Lupus anticoagulant screen on VKA or direct FXa inhibitor (dAPTT, dRVVT & TSVT)

Lupus anticoagulants (LA) are classified as antiphospholipid antibodies (APA), although they are in fact directed against phospholipid-binding proteins, in particular, β2 glycoprotein I and prothrombin. The presence of persistent LA has a greater association with thrombosis, pregnancy morbidity and recurrence than the criteria antibodies detected in solid-phase assays (aCL & aβ2GPI). LA are a heterogeneous group of autoantibodies that are detected by inference based on their behaviour in phospholipid-dependent coagulation assays after other possible causes of elevated clotting times have been excluded. LA detection involves use of screening, confirmatory and mixing tests.

Screening tests commonly employ dilute phospholipid to accentuate the in vitro anticoagulant effect of LA, which if present, will prolong the clotting time. Screening tests can be prolonged for reasons other than LA, (i.e. factor deficiencies, anticoagulant therapy), so all elevated screening tests receive follow-up analyses to help define the nature of any abnormality. The confirm test generally involves performing the screening test in an identical fashion except that the phospholipid concentration is markedly increased. This has the effect of partially or completely overwhelming the LA and thus leads to a shorter clotting time than the screening test, thereby evidencing phospholipid dependence. Clotting times are converted to ratios to mitigate for issues of analytical variability. Correction of the screen ratio by the confirm ratio by ≥10% is considered consistent with the presence of a LA, providing that other causes of elevated clotting times are excluded. Diagnostic specificity is improved by performing the screen and confirmatory tests on 1:1 mixtures of test and normal plasma to evidence inhibition and reduce interferences, although the inevitable dilution effect can compromise this aspect of analysis.
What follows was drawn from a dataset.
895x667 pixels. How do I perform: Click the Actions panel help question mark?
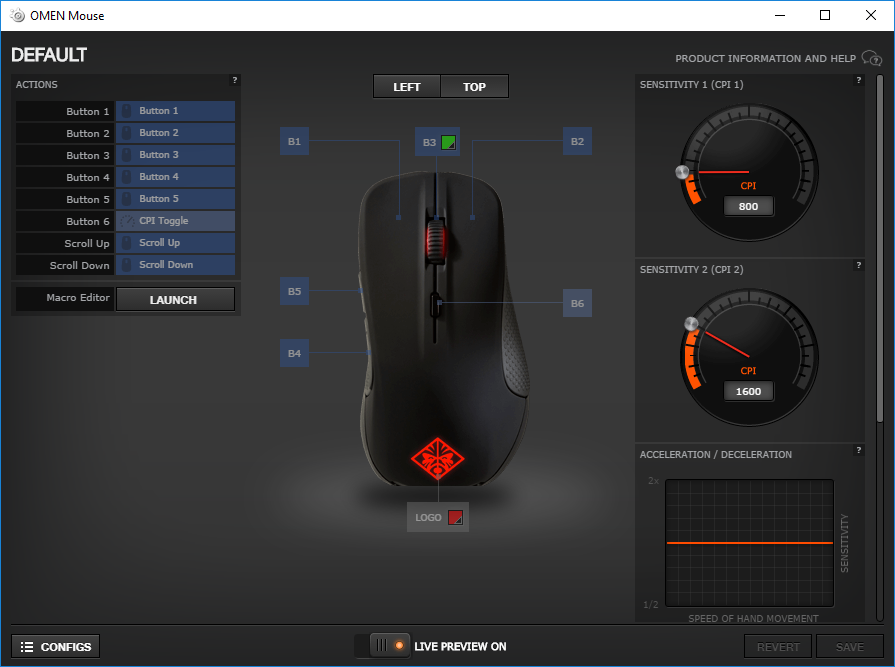pyautogui.click(x=235, y=80)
Antibody heterogeneity and reagent variability necessitate use of at least two assays, of different analytical principle, to achieve acceptable detection rates. First-line assays are dilute Russell's viper venom time (dRVVT) and LA-responsive APTT, a pairing that will detect most clinically significant antibodies. Our laboratories employ a dilute APTT (dAPTT) in this respect, which employs a silica activator and a low concentration of phospholipid comprised of a composition of phospholipid types that is LA-responsive. The confirm test involves addition of concentrated platelet-derived phospholipid. dRVVT analysis employs diluted FX activator from the venom of Russell's viper (Daboia russellii), a low concentration of phospholipid comprised of a composition of phospholipid types that is LA-responsive and calcium ions. The confirm test involves an identical reagent except that the same phospholipid preparation is employed at a higher concentration. All elevated dAPTT & dRVVT screen ratios are reflexed to receive the confirm test, and the screen and confirm mixing tests, and are reported with interpretive comment. Patients with LA may be postitive in one or both of the dAPTT & dRVVT test medleys.

A limitation common to both dRVVT & dAPTT analysis is that they are compromised by the VKA anticoagulant effect and results are not always reliable. LA can be detected in the mixing studies providing that the normal plasma fully compensates for the multiple acquired factor deficiency of VKA therapy and the LA itself is sufficiently potent to overcome the dilution effect. Thus, a positive result is diagnostic but apparently negative mixing tests cannot exclude the presence of a weaker antibody. LA detection is enhanced with additional tests employing other snake venoms that are insensitive to VKA and direct-FXa inhibitor therapy. The prothrombin activator present in the venom of the Coastal Taipan (Oxyuranus scutellatus) can activate the des-carboxyprothrombin generated on VKA anticoagulation to the intermediate, meizothrombin, and facilitate in vitro clot formation. The prothrombin activator requires phospholipid and calcium ions as co-factors, so dilution of a suitable phospholipid preparation renders the Taipan snake venom time (TSVT) assay LA-responsive, yet it gives normal clotting times in VKA anticoagulated patients without LA. The ecarin time (ET) is used in place of a high-phospholipid confirmatory test. The ecarin fraction is obtained from the venom of the saw-scaled viper (Echis carinatus) and is a direct prothombin activator with no co-factor requirements, so an assay without phospholipid is totally insensitive to LA. Ecarin is also insensitive to the VKA anticoagulant effect. As both venoms are prothrombin activators, they are completely unaffected by inhibitors of FXa.